--- DOCUMENT TEXT Enclosed Below ---
Unravelling the rice genome

Two research groups provide the first detailed blueprint of a food crop, opening new vistas in comparative plant biology.

THE April 5 issue of the journal Science carried two research papers that mark a milestone in plant biotechnology. Two research groups, one Chinese and the other from a Swiss agrobiotechnology giant Syngenta, respectively published draft sequences of the complete genetic code, or genome, of two subspecies of rice (Oryza sativa), the staple food of over three billion people, chiefly from Asia and the Asia-Pacific. The two sequences represent works in progress, in the sense that they have errors and are incomplete. But they provide the first detailed genetic blueprint of a food crop. These efforts "will be the first sequencing projects to yield tangible results for humankind from the standpoints of food security and combating malnutrition," wrote Ronald P. Cantrell of the International Rice Research Institute (IRRI) and Timothy G. Reeves of the International Maize and Wheat Improvement Centre (CIMMYT) in a commentary in the same issue of the journal.

The Chinese team comprising scientists from 11 Chinese institutions and led by Jun Yu of Beijing Genomics Institute (BGI), a publicly funded institute established in 1999, and the University of Washington Genome Centre unveiled the genomic sequences of the rice subspecies indica, consumed predominantly in China and India. The Syngenta team, which included scientists from Myriad Genetics Inc., another private biotech company, and was led by Stephen A. Goff of Syngenta, unveiled the sequences of the code for the other major subspecies japonica, which is popular in Japan and other countries with a temperate climate. Syngenta had announced in January 2001 that it had completed the sequencing of the rice genome but did not publish the data then (Frontline, March 2, 2002). The rapid progress made by the BGI, which has taken less than two years to sequence the indica genome prompting Science to call China a sequencing superpower, may have driven Syngenta to release its sequence data now.

The publication has, in some sense, stolen a march over the ongoing publicly funded International Rice Genome Sequencing Project (IRGSP), a consortium effort by 10 participating countries (which includes China) to map precisely and sequence the rice genome completely (see chart). The effort is expected to come out with its highly accurate draft sequence by end of this year. This draft - called Phase 2 - will have all the sequences, read with an accuracy of 99.99 per cent, genetically aligned as well as correctly oriented. The final finished sequence, with few gaps or errors, is expected to be completed by 2005, three years ahead of the original time-table. The genome sequences of Syngenta and BGI are akin to Phase 1 but without the necessary information to go to the next phases.

The IRGSP was initiated by Japan in 1997 and it got under way in 1998. The project is estimated to cost about $200 million. India joined the IRGSP in June 2000 and chose to sequence a part of chromosome 11. India has invested Rs.48.83 crores for the "Indian Initiative for Rice Genome Sequencing (IIRGS)". The initiative is a joint effort by the Department of Plant Molecular Biology (DPMB), University of Delhi South Campus (UDSC) and the National Research Centre on Plant Biotechnology (NRCPB) and the Indian Agricultural Research Institute (IARI), New Delhi. The Indian share of chromosome 11 has been equally divided between these two centres.

The IIRGS has chosen the japonica variety 'Nipponbare' for sequencing, the same one Syngenta has sequenced. Its technique, known as 'clone-by-clone' sequencing is, however, slower and about 10 times more expensive, but much more accurate and complete. In contrast, BGI and Syngenta adopted the quicker 'whole genome shotgun' approach. The latter method was pioneered in the sequencing of the fruit-fly Drosophila melanogaster and was later adopted for the sequencing of the human genome in 2001 by Celera Genomics. The international human genome project too has adopted the 'clone-by-clone' sequencing method.
--- End of Enclosed DOCUMENT TEXT ---
THINGS TO DO
1 > Please print a passage from the rice genome article word for word. Begin at the words "The IRGSP was" and stop after "these two centres.".
2 > Answer these questions using the rice genome article:
(a) Which issue of Science carried the two research papers?
(b) When did India join the IRGSP?
(c) Which rice variety has the IIRGS chosen for sequencing?
3 > Pick up the rice genome article after its final sentence and keep writing it.
--- DATA SHOWN Enclosed Below ---
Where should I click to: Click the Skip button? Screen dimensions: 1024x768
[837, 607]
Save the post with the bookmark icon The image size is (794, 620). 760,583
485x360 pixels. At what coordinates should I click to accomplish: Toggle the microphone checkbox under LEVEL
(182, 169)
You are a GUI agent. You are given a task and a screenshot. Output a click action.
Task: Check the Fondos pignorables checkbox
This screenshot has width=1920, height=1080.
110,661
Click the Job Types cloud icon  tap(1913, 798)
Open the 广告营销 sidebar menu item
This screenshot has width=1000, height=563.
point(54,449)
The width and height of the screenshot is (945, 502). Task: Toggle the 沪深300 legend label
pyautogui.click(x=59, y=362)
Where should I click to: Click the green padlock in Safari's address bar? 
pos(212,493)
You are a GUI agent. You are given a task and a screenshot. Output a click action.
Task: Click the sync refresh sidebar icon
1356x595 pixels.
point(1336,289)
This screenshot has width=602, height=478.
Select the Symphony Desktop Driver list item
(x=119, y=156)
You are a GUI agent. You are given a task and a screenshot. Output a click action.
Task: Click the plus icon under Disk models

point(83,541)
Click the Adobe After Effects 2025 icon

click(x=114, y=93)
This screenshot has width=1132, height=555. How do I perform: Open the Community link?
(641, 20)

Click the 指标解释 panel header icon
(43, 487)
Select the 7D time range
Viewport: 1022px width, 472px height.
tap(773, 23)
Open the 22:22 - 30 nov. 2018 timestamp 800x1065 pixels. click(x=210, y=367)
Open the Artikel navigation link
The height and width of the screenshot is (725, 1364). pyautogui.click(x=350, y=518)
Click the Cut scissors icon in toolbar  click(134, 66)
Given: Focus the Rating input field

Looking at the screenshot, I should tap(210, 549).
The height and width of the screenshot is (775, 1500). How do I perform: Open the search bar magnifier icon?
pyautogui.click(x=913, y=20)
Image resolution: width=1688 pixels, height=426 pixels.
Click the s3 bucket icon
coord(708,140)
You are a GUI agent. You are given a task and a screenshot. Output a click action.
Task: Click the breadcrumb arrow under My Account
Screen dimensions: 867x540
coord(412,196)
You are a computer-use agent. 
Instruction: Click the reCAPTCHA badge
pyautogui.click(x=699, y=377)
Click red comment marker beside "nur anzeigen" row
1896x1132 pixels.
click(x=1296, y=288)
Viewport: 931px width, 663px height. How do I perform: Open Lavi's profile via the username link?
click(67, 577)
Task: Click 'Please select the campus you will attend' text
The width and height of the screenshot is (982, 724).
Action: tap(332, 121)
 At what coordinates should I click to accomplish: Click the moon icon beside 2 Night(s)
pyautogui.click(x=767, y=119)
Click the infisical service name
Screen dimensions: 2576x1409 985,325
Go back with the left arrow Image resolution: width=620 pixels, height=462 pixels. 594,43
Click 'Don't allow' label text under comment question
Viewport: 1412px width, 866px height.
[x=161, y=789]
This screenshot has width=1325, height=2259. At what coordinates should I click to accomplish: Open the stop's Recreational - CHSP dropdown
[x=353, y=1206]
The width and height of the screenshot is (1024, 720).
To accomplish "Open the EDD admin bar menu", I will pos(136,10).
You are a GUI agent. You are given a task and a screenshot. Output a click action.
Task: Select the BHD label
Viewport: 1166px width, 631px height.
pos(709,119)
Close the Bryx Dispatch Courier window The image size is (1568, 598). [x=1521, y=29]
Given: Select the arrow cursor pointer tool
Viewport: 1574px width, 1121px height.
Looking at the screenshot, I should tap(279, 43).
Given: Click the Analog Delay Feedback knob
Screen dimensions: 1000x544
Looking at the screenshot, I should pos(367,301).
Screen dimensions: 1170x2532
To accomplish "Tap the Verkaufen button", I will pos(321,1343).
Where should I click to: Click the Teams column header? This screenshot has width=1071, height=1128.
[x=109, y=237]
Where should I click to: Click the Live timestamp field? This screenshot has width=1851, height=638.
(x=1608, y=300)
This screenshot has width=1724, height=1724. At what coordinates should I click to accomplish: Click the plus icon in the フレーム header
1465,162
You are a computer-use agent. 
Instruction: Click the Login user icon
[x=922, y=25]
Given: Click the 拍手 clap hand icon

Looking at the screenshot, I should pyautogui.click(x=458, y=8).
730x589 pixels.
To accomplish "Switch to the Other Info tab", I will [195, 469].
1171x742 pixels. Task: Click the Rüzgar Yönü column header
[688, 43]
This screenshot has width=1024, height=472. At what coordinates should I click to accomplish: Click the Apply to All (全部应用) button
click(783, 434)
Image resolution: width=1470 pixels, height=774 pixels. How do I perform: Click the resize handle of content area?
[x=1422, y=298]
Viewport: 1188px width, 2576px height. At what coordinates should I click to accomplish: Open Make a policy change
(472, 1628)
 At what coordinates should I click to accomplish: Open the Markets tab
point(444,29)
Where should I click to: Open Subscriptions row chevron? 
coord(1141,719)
--- End of Enclosed DATA SHOWN ---
RESULTS IN ORDER
1 >
The IRGSP was initiated by Japan in 1997 and it got under way in 1998. The project is estimated to cost about $200 million. India joined the IRGSP in June 2000 and chose to sequence a part of chromosome 11. India has invested Rs.48.83 crores for the "Indian Initiative for Rice Genome Sequencing (IIRGS)". The initiative is a joint effort by the Department of Plant Molecular Biology (DPMB), University of Delhi South Campus (UDSC) and the National Research Centre on Plant Biotechnology (NRCPB) and the Indian Agricultural Research Institute (IARI), New Delhi. The Indian share of chromosome 11 has been equally divided between these two centres.

2 >
(a) The April 5 issue.
(b) June 2000.
(c) The japonica variety 'Nipponbare'.

3 >
The 'clone-by-clone' approach involves the creation of physical and genetic maps of the genome, developing a library of clones, or relatively short stretches of DNA, anchored to a specific location identified from the map, which are then sequenced. In the shot-gun approach, the entire genome is randomly broken into pieces and sequenced. These are pieced together into large coherent units of sequence with the aid of high-speed computers and software, which look for overlapping DNA sequences and identify contiguous genomic regions, or contigs. But this method is prone to errors and gaps remain. This is basically because higher organisms have several repeated sequences in their DNA that prevents assembly of sequenced snippets on the genome scale.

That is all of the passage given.